The irony would be exquisite if it weren’t so damned predictable. Here we have Volodymyr Zelensky, the man who has spent the past year as the West’s favourite symbol of resolute resistance, suddenly scrambling to placate a furious Warsaw over something as seemingly obscure as a military unit’s name. The unit in question: Ukrainian SS Division Galizien. Yes, that SS. The one with the runic flashes and the association with genocide. The one that fought alongside the Nazis. And now, in a fit of historical amnesia, Ukraine’s defence ministry has decided to rebrand its new territorial defence forces with the same name, apparently forgetting that Poland—Ukraine’s most vital ally in this war—has rather long memories about such things.
To understand the present, one must understand the past. The Galizien Division, formed in 1943 from Ukrainian volunteers under German auspices, participated in the suppression of the Warsaw Uprising and the liquidation of Polish villages. Its legacy is a raw nerve for Poles, who see it as collaboration with the regime that murdered millions of their countrymen. For Ukrainians, however, the division is often viewed through a different lens: as a symbol of a separate Ukrainian identity, forged in the crucible of a world war that saw Ukrainians fighting against both Stalin and Hitler. This is the problem of multiple truths. Poland sees a Nazi unit; Ukraine sees a band of patriots, misguided perhaps, but fighting for a free Ukraine.

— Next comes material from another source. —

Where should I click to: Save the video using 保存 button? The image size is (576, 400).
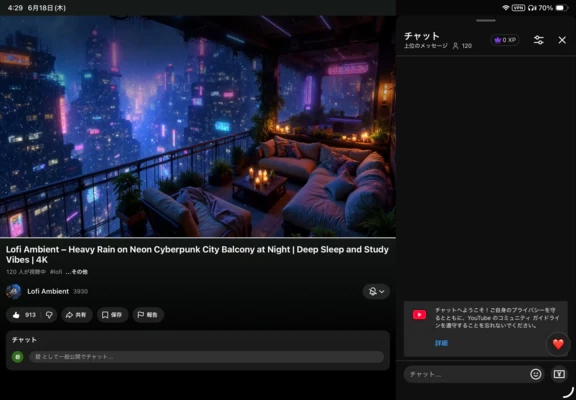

Now, in the heat of a modern war, Zelensky’s government has blundered into this minefield. The defence ministry’s decision to name a new territorial defence brigade after the Galizien Division was, to put it charitably, tone-deaf. Warsaw’s reaction was swift and sharp. Poland’s deputy foreign minister called it an error, recalling that the division bore “responsibility for the genocide of the Polish population.” Zelensky, who has built his reputation on deft diplomacy, suddenly found himself apologising, promising to “translate the historical context for Ukrainian society.” But why was this blunder made in the first place? The answer lies in the politics of memory, a battlefield as fierce as any trench line.

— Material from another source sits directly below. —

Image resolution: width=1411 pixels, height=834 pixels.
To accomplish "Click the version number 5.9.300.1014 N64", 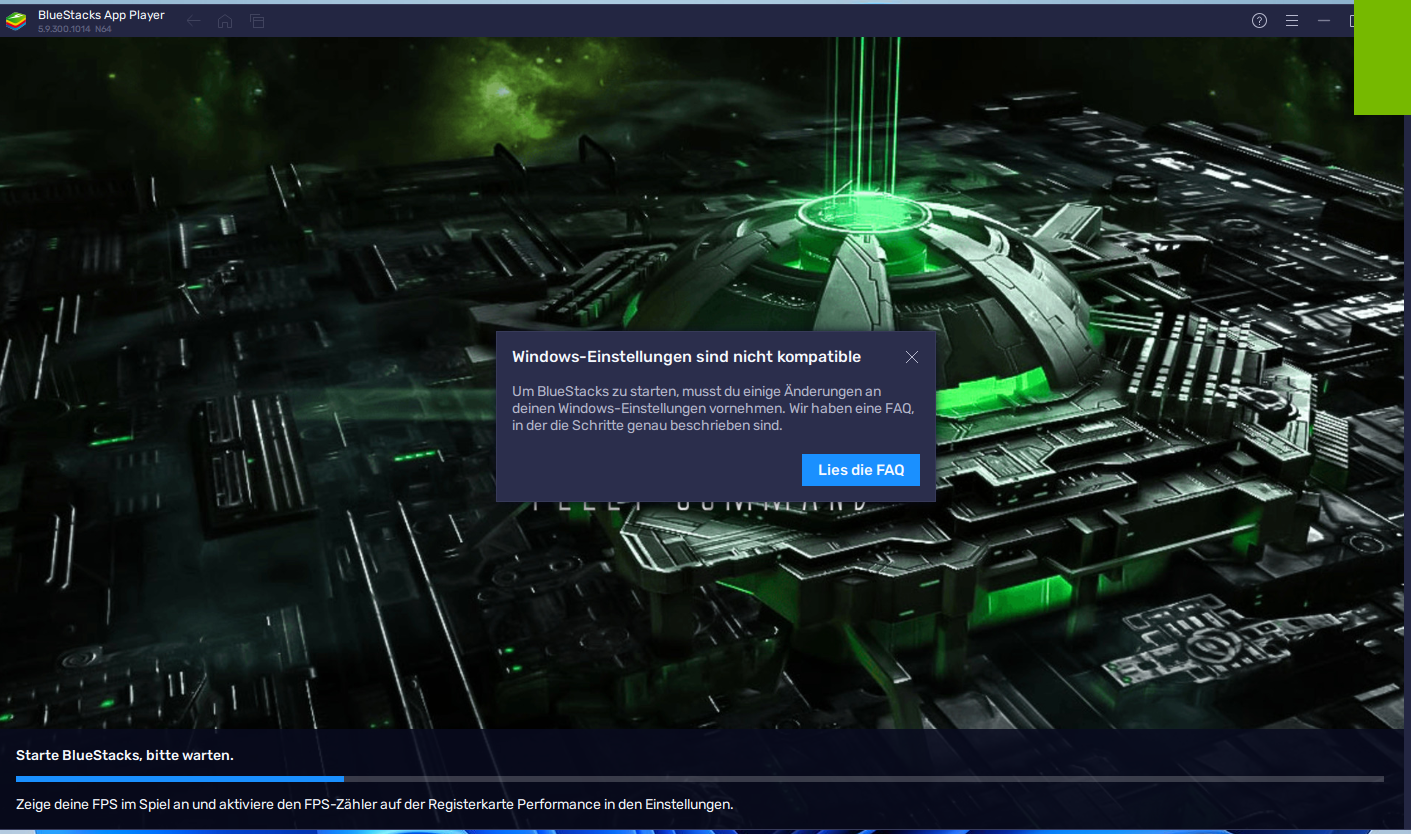I will [x=75, y=29].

Ukraine’s national identity is still being constructed, painfully, in real time. Since independence, Kyiv has sought to build a pantheon of heroes that includes controversial figures like Stepan Bandera, whose followers collaborated with the Nazis. This is not to equate all Ukrainian nationalism with Nazism, but to point out that historical complexities are being flattened into simplistic narratives of resistance. In a time of war, this flattening intensifies. The need for heroic symbols becomes desperate. The Galizien Division, for some, represents Ukrainian military tradition, even if that tradition is stained. But to Poland, it is simply the SS. And Poland, let us not forget, is Ukraine’s gateway to the West, its source of weapons, its diplomatic shield. Offending Poland is not just bad history; it is bad strategy.
The broader lesson here is about the fragility of alliances. The West, for all its talk of standing with Ukraine, is a collection of nations with their own ghosts. Poland’s history of victimhood, both under Nazi and Soviet rule, makes it hypersensitive to any perceived glorification of those who harmed it. Zelensky, normally a master of communication, has momentarily forgotten that allies are not unconditional. They have red lines. And one of those lines is the memorialisation of former SS divisions.
What does this episode tell us about the intellectual decadence of our age? It tells us that historical literacy is in short supply. It tells us that the seductive myth of the plucky nation fighting for freedom can paper over uncomfortable truths. It tells us that, in the echo chamber of war, nuance is the first casualty. Zelensky will likely resolve this row through quiet diplomacy and a renaming. But the damage is done. The ghost of the Galizien Division has been summoned, and it will not be easily exorcised.
In the end, this is a very Victorian problem. The Victorians were obsessed with the lessons of history, seeing it as a guide to action. We, by contrast, prefer to ignore history until it explodes in our faces. Zelensky has just been given a history lesson. The question is whether the rest of Ukraine—and the West—will learn from it.